[Stored records]

▼

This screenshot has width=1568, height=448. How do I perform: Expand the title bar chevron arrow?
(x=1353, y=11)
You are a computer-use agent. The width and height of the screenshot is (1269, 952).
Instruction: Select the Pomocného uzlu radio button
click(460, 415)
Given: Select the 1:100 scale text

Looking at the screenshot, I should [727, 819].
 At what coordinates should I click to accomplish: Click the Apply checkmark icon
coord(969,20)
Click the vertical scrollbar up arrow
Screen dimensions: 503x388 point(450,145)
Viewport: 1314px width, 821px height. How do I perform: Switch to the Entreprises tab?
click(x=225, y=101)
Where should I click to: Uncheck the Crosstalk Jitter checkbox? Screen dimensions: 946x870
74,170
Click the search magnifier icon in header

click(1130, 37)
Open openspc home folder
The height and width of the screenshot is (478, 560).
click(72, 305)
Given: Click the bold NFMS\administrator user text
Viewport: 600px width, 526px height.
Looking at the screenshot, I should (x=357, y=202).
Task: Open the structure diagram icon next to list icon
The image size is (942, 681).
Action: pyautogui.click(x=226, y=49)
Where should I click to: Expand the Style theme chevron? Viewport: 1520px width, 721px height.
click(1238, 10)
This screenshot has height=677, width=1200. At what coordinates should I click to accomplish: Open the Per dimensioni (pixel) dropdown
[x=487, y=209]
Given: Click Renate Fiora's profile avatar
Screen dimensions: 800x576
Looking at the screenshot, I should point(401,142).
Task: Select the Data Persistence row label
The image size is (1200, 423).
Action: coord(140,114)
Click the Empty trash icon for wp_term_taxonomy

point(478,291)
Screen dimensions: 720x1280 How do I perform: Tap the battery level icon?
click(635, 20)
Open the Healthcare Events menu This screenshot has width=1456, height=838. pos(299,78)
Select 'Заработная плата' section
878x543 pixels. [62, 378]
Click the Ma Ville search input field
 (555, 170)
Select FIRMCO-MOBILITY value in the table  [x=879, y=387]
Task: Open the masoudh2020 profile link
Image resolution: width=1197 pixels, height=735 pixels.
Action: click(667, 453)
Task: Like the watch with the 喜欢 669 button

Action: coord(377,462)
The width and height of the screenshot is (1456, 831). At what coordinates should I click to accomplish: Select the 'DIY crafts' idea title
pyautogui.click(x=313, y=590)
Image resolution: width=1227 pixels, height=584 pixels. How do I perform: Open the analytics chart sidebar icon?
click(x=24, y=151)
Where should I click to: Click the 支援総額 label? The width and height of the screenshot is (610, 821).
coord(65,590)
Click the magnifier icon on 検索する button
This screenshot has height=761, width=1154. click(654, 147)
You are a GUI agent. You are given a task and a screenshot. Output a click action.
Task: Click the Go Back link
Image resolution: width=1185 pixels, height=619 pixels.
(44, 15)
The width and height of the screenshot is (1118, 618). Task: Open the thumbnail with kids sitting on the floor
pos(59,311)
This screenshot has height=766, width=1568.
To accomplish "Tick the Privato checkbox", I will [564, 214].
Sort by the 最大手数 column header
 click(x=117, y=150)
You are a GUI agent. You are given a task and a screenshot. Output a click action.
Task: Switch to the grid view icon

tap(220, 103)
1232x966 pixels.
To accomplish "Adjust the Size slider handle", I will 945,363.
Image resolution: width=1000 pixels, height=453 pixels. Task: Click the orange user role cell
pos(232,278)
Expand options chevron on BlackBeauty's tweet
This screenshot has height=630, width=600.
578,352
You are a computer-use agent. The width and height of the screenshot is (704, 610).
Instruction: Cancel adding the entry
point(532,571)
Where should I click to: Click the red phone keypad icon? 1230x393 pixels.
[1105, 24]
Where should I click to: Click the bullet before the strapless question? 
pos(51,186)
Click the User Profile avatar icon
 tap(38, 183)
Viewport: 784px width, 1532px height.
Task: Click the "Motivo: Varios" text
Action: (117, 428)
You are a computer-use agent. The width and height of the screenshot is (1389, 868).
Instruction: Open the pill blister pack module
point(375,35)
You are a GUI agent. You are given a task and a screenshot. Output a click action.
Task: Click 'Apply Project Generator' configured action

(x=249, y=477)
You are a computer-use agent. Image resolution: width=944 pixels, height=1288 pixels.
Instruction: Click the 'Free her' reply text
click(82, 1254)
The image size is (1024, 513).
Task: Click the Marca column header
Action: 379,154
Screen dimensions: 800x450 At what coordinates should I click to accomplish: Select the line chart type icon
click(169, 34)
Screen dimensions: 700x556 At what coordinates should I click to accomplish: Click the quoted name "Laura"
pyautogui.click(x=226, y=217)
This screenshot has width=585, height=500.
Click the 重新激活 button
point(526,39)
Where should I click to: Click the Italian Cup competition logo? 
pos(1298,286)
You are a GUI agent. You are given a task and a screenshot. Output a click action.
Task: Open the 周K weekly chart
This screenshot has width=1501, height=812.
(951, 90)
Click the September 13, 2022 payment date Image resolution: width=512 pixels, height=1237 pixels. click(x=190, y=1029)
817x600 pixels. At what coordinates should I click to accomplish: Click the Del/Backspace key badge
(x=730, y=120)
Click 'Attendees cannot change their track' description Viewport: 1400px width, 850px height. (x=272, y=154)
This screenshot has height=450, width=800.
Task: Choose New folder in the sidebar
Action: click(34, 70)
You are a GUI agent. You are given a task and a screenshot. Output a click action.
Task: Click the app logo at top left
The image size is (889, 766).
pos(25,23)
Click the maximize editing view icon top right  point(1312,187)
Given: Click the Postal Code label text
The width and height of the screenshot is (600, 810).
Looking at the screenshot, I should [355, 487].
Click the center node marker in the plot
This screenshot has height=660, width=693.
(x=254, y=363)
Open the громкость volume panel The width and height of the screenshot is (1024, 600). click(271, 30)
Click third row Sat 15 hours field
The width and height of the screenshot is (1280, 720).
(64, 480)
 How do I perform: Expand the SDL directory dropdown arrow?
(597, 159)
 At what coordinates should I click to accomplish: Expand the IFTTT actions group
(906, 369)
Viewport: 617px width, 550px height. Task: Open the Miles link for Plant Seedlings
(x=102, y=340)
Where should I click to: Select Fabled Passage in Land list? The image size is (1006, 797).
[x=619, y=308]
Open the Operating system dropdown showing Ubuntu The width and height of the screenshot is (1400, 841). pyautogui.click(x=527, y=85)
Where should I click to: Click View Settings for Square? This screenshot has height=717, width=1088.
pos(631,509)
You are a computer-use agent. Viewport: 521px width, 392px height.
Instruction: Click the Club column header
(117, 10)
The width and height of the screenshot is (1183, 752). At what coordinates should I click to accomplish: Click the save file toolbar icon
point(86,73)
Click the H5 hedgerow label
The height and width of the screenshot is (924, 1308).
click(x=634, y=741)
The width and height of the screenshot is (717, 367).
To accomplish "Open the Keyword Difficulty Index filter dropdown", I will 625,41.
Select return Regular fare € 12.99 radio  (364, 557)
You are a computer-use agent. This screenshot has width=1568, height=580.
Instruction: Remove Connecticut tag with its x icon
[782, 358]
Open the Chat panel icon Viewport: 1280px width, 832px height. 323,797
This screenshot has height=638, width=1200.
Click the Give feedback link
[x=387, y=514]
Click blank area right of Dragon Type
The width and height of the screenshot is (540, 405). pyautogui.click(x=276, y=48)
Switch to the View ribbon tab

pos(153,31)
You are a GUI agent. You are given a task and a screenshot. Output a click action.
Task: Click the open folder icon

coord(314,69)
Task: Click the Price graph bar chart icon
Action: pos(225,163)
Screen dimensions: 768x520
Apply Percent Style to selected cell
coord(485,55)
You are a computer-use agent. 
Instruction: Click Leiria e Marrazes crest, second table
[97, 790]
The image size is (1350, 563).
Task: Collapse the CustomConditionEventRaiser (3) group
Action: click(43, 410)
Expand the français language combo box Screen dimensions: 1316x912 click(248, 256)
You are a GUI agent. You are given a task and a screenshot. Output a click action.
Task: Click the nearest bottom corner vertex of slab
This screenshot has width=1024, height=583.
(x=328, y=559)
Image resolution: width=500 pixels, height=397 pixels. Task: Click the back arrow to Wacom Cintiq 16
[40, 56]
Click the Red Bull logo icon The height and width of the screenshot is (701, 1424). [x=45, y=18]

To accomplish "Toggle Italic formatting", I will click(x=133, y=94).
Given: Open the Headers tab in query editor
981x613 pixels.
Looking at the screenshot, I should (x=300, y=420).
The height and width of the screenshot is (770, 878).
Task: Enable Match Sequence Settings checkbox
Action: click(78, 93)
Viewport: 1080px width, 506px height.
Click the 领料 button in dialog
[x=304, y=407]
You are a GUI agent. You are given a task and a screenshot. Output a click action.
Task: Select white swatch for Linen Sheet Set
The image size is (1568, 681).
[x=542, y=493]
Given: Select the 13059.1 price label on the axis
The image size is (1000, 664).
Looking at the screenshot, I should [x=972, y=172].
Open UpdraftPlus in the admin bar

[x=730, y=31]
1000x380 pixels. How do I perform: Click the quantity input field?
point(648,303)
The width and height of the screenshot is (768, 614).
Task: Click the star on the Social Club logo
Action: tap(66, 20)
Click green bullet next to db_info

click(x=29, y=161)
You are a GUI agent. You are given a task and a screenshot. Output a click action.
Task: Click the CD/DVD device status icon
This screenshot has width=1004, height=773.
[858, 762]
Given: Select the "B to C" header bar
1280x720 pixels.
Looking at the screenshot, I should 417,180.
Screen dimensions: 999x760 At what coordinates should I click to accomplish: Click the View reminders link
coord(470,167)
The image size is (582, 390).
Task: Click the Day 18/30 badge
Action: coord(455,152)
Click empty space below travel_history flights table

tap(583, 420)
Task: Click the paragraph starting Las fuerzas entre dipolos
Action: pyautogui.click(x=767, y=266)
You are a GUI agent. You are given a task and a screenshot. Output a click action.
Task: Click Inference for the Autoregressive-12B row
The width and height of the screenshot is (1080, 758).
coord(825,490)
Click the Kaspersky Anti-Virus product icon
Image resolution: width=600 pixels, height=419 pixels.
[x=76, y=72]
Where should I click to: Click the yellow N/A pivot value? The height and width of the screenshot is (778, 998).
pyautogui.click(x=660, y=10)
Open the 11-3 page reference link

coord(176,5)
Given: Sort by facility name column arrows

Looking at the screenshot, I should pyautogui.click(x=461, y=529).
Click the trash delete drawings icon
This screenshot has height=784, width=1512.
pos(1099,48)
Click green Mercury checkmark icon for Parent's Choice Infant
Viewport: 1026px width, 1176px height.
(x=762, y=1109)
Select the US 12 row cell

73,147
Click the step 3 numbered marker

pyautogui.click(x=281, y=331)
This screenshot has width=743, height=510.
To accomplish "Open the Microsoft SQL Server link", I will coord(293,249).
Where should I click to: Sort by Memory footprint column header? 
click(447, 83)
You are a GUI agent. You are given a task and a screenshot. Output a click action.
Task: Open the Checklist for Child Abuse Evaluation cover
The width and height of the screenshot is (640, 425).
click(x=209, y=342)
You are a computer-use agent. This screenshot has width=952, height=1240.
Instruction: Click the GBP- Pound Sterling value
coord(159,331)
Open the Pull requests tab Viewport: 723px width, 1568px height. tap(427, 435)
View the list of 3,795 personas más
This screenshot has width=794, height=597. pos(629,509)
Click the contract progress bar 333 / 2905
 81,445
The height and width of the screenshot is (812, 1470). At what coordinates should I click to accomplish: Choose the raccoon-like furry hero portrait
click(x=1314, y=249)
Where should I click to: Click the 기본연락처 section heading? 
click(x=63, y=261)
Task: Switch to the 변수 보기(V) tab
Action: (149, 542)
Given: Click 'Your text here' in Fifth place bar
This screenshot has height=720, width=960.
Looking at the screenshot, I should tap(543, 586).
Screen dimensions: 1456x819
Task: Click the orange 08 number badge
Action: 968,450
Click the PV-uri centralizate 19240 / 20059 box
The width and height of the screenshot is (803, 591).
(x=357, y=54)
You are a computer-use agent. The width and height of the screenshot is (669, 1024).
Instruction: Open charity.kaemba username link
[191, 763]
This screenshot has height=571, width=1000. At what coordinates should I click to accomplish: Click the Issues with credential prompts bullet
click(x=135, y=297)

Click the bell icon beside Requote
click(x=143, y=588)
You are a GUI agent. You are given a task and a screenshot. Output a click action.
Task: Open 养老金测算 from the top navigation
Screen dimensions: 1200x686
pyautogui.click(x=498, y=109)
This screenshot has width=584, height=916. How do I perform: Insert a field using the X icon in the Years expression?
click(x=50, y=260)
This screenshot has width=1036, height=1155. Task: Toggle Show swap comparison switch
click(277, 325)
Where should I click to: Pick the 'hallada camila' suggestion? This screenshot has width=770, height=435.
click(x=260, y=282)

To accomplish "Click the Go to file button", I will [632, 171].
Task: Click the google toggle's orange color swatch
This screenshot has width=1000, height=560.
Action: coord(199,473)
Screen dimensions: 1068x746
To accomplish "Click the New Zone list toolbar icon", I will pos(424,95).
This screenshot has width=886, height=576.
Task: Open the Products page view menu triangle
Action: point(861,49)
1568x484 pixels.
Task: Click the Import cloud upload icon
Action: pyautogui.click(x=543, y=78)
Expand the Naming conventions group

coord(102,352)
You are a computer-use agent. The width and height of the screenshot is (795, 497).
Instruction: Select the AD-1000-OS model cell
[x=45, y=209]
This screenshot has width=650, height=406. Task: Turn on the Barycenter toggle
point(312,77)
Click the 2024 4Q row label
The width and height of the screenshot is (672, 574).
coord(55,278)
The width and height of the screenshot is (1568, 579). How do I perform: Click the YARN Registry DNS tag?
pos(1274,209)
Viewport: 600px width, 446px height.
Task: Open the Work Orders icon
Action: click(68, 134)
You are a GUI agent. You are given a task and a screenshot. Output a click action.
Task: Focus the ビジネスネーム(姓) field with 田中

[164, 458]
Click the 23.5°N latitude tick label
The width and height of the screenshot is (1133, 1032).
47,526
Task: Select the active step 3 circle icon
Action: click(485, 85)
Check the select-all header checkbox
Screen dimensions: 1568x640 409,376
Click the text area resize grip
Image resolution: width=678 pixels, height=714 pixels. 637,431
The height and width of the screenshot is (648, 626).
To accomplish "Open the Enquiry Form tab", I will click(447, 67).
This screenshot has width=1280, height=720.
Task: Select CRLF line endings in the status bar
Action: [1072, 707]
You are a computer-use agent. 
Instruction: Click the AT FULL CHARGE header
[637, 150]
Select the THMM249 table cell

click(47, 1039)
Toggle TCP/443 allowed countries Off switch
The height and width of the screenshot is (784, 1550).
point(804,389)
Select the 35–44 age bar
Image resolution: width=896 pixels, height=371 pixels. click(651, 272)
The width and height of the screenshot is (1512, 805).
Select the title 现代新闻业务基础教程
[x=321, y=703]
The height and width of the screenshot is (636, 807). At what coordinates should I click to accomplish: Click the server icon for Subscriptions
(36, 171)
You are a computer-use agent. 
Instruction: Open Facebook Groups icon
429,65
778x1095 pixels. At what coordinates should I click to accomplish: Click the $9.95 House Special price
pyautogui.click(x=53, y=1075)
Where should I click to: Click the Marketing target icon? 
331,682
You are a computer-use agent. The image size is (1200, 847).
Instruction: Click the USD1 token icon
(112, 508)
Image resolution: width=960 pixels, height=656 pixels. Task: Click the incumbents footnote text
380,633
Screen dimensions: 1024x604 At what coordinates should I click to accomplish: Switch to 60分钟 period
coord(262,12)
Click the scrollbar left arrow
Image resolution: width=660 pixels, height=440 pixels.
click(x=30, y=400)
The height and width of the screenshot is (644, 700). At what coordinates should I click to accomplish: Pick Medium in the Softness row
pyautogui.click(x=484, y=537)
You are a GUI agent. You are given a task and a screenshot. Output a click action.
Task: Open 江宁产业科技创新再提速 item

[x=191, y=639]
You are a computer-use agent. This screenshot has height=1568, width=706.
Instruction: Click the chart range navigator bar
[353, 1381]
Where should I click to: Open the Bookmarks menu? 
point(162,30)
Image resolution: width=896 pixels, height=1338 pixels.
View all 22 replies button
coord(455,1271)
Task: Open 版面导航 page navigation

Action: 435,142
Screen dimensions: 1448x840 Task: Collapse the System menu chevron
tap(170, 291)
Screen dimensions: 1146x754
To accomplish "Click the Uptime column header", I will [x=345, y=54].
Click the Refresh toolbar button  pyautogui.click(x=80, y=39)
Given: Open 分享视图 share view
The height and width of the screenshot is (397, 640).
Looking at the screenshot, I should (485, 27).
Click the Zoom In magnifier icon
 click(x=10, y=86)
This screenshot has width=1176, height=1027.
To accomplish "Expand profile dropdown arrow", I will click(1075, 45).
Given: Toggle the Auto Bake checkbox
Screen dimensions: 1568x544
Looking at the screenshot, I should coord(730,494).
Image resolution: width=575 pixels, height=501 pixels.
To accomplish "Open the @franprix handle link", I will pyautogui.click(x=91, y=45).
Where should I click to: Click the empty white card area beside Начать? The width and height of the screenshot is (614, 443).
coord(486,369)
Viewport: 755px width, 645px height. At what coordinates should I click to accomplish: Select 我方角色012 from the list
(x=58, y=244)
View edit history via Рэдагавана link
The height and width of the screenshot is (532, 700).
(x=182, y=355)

▲

### EXERCISE DESCRIPTION
The line containing "Task: Open the masoudh2020 profile link" marks the end: copy exactly every line from the top of the data above down to it, that line included.

### OUTPUT OF THE TASK
This screenshot has width=1568, height=448. How do I perform: Expand the title bar chevron arrow?
(x=1353, y=11)
You are a computer-use agent. The width and height of the screenshot is (1269, 952).
Instruction: Select the Pomocného uzlu radio button
click(460, 415)
Given: Select the 1:100 scale text

Looking at the screenshot, I should [727, 819].
 At what coordinates should I click to accomplish: Click the Apply checkmark icon
coord(969,20)
Click the vertical scrollbar up arrow
Screen dimensions: 503x388 point(450,145)
Viewport: 1314px width, 821px height. How do I perform: Switch to the Entreprises tab?
click(x=225, y=101)
Where should I click to: Uncheck the Crosstalk Jitter checkbox? Screen dimensions: 946x870
74,170
Click the search magnifier icon in header

click(1130, 37)
Open openspc home folder
The height and width of the screenshot is (478, 560).
click(72, 305)
Given: Click the bold NFMS\administrator user text
Viewport: 600px width, 526px height.
Looking at the screenshot, I should (x=357, y=202).
Task: Open the structure diagram icon next to list icon
The image size is (942, 681).
Action: pyautogui.click(x=226, y=49)
Where should I click to: Expand the Style theme chevron? Viewport: 1520px width, 721px height.
click(1238, 10)
This screenshot has height=677, width=1200. At what coordinates should I click to accomplish: Open the Per dimensioni (pixel) dropdown
[x=487, y=209]
Given: Click Renate Fiora's profile avatar
Screen dimensions: 800x576
Looking at the screenshot, I should point(401,142).
Task: Select the Data Persistence row label
The image size is (1200, 423).
Action: coord(140,114)
Click the Empty trash icon for wp_term_taxonomy

point(478,291)
Screen dimensions: 720x1280 How do I perform: Tap the battery level icon?
click(635, 20)
Open the Healthcare Events menu This screenshot has width=1456, height=838. pos(299,78)
Select 'Заработная плата' section
878x543 pixels. [62, 378]
Click the Ma Ville search input field
 (555, 170)
Select FIRMCO-MOBILITY value in the table  [x=879, y=387]
Task: Open the masoudh2020 profile link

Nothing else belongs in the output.